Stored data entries
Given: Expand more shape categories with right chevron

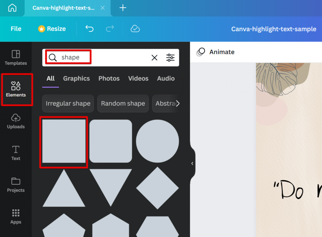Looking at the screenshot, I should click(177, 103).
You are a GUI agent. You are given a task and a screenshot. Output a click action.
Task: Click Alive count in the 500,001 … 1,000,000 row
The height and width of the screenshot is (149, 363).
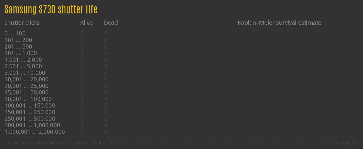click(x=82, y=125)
...
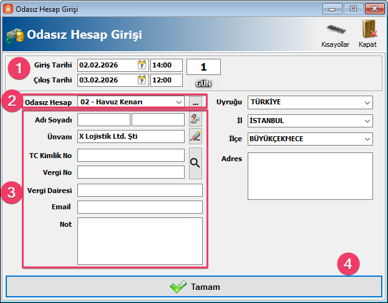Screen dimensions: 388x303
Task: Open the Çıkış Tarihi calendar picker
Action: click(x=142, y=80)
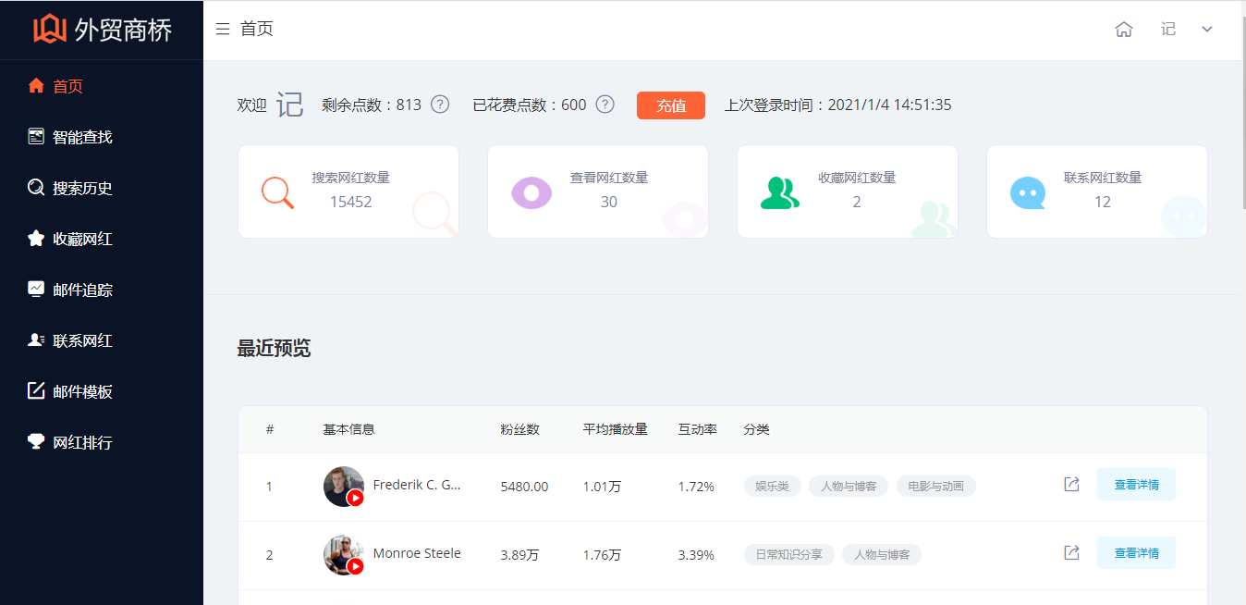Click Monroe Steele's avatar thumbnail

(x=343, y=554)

SET PROBLEM:
Output everything from the line containing "Given: Expand more" down to the line containing "click(x=82, y=125)" as a numbered list, skipping blank lines. Leave the pictures out.

COMPLETED EXERCISE:
1. Given: Expand more shape categories with right chevron
2. Looking at the screenshot, I should click(177, 103).
3. You are a GUI agent. You are given a task and a screenshot. Output a click action.
4. Task: Click Alive count in the 500,001 … 1,000,000 row
5. The height and width of the screenshot is (149, 363).
6. click(x=82, y=125)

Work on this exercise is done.